Zi Haur Pang, Yahui Fu, Divesh Lala, Mikey Elmers, Koji Inoue, Tatsuya Kawahara
TL;DR
This study investigates how the appearance of autonomous conversational robots influences users' spoken behavior in real-world, conference-based interactions by comparing a highly human-like ERICA with a less anthropomorphic TELECO. Using transcripts from 42 participants and a broad set of NLP-derived linguistic, dialogue, emotion, and mimicry features, the authors find moderate effects: users produced more complex syntax and fewer disfluencies with ERICA, while TELECO elicited more disfluencies. A predictive modeling component demonstrates that Naïve Bayes best distinguishes robot human-likeness from speech features, with syntactic complexity and disfluency metrics driving performance; SHAP and permutation analyses highlight these features as key predictors. The work frames findings within Cognitive Load and Communication Accommodation Theory, suggesting robot design should target fluency and structured speech to improve communicative alignment, with implications for real-world HRI benchmarks and future work incorporating non-verbal cues and larger samples.
Abstract
We investigate the impact of robot appearance on users' spoken behavior during real-world interactions by comparing a human-like android, ERICA, with a less anthropomorphic humanoid, TELECO. Analyzing data from 42 participants at SIGDIAL 2024, we extracted linguistic features such as disfluencies and syntactic complexity from conversation transcripts.
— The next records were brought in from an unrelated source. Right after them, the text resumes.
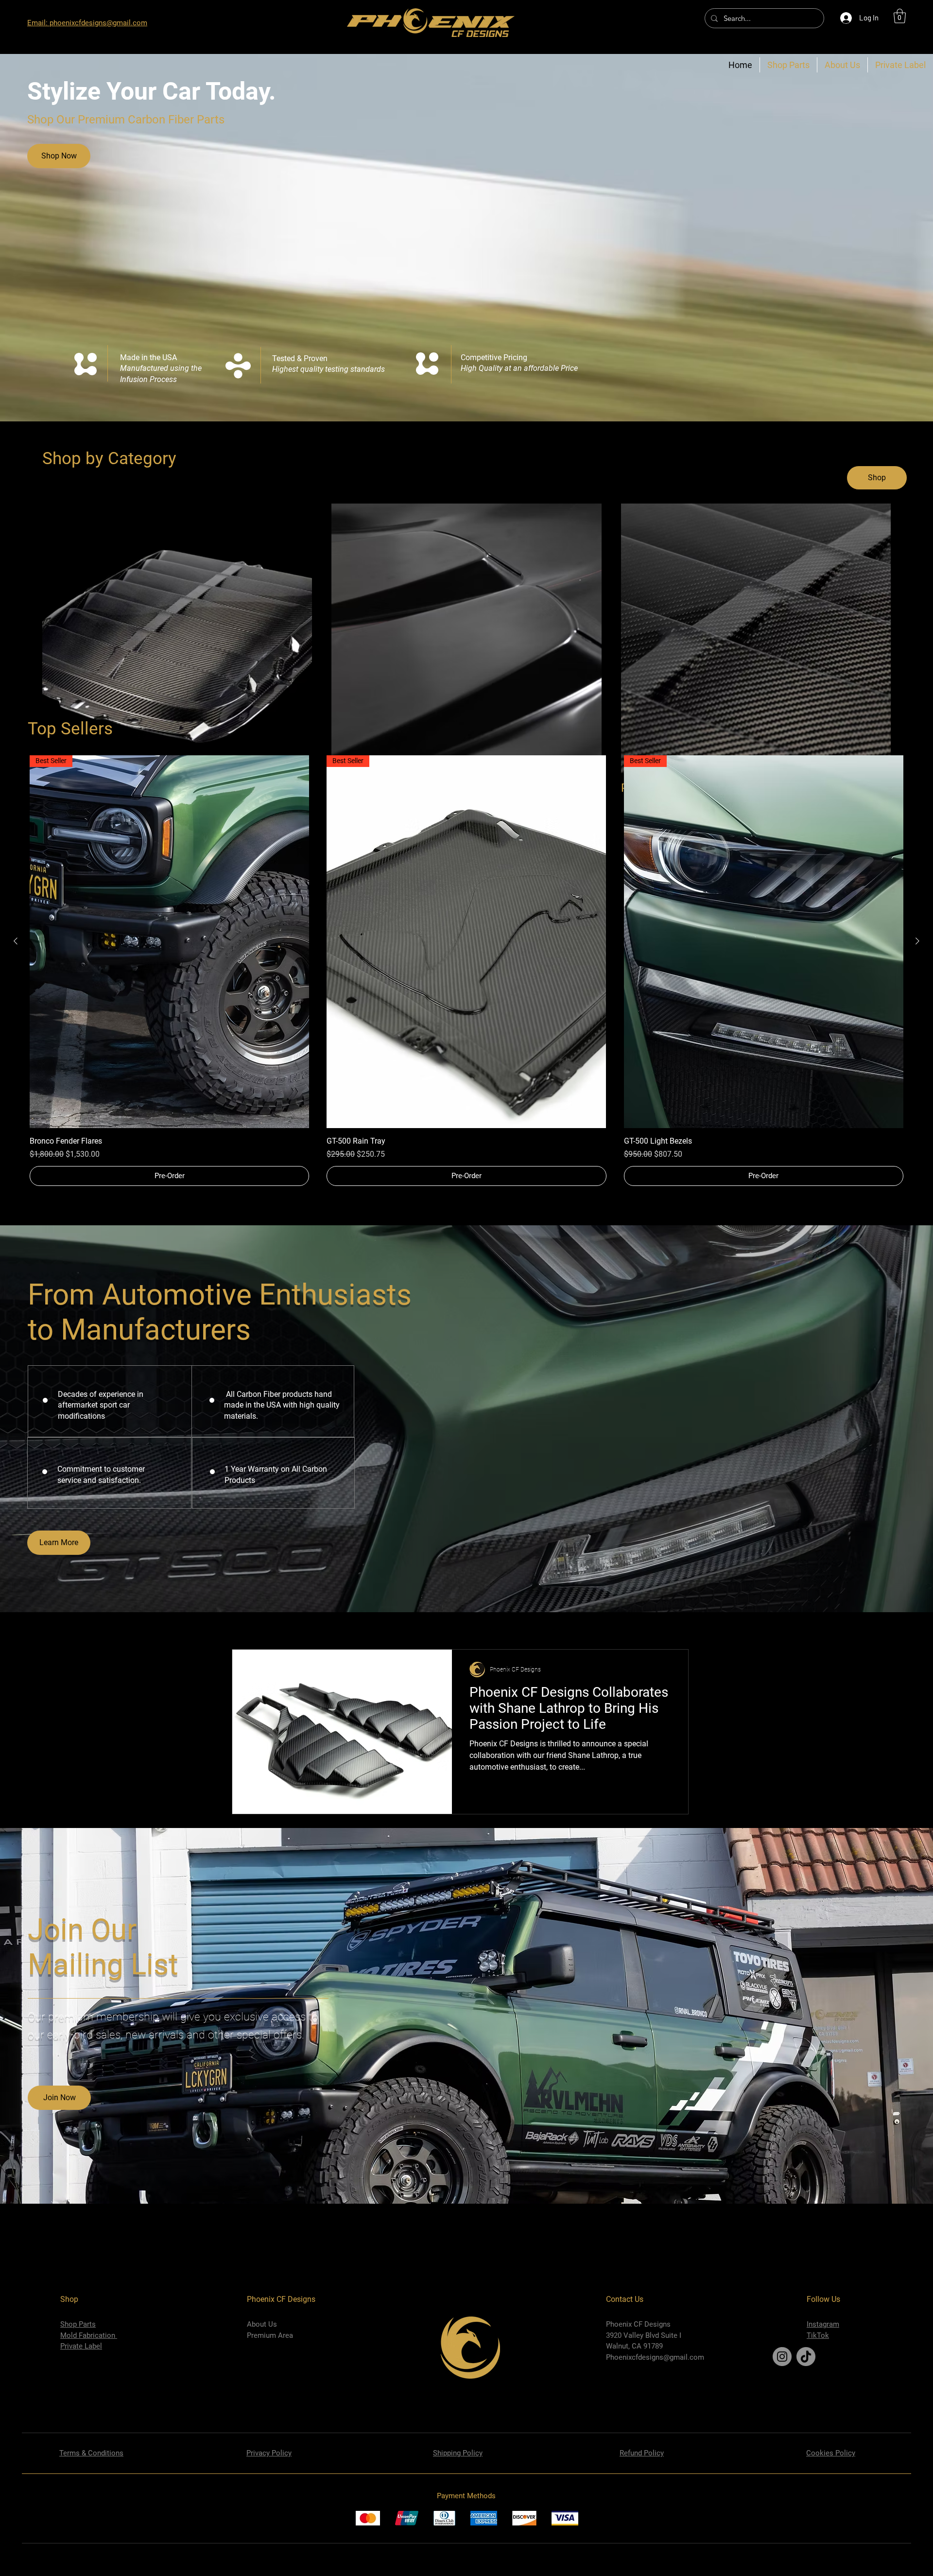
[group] (466, 970)
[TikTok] (805, 2356)
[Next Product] (917, 941)
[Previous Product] (15, 941)
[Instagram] (782, 2356)
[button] (900, 16)
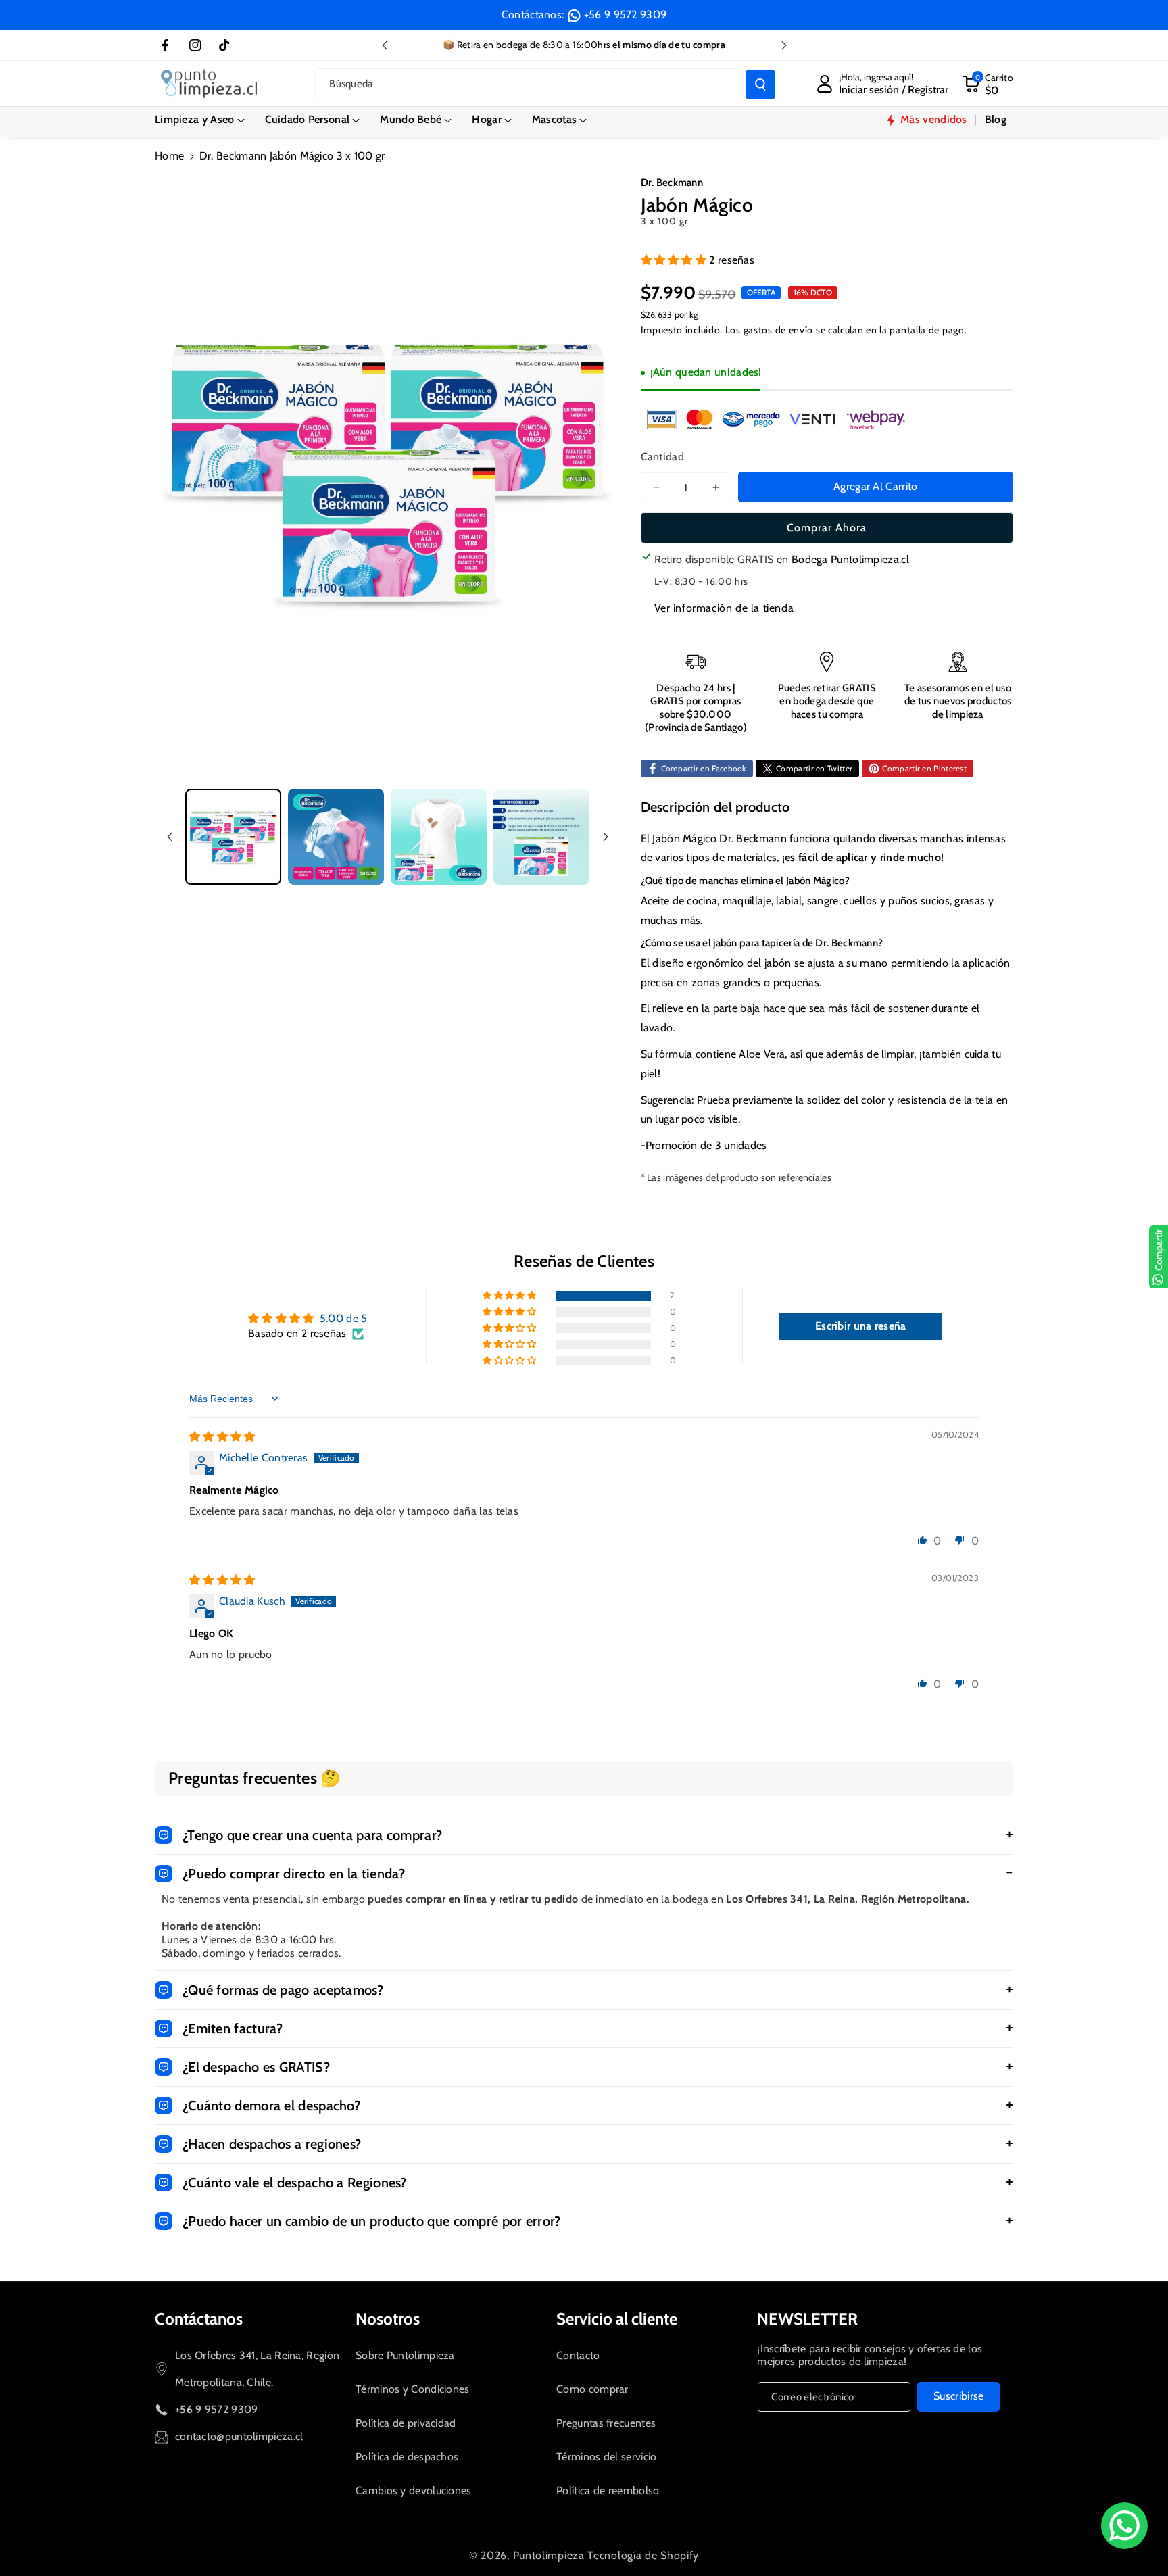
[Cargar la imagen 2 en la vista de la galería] (336, 837)
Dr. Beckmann (672, 182)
The results showed moderate effect sizes, suggesting that participants produced fewer disfluencies and employed more complex syntax when interacting with ERICA. Further analysis involving training classification models like Naïve Bayes, which achieved an F1-score of 71.60\%, and conducting feature importance analysis, highlighted the significant role of disfluencies and syntactic complexity in interactions with robots of varying human-like appearances. Discussing these findings within the frameworks of cognitive load and Communication Accommodation Theory, we conclude that designing robots to elicit more structured and fluent user speech can enhance their communicative alignment with humans.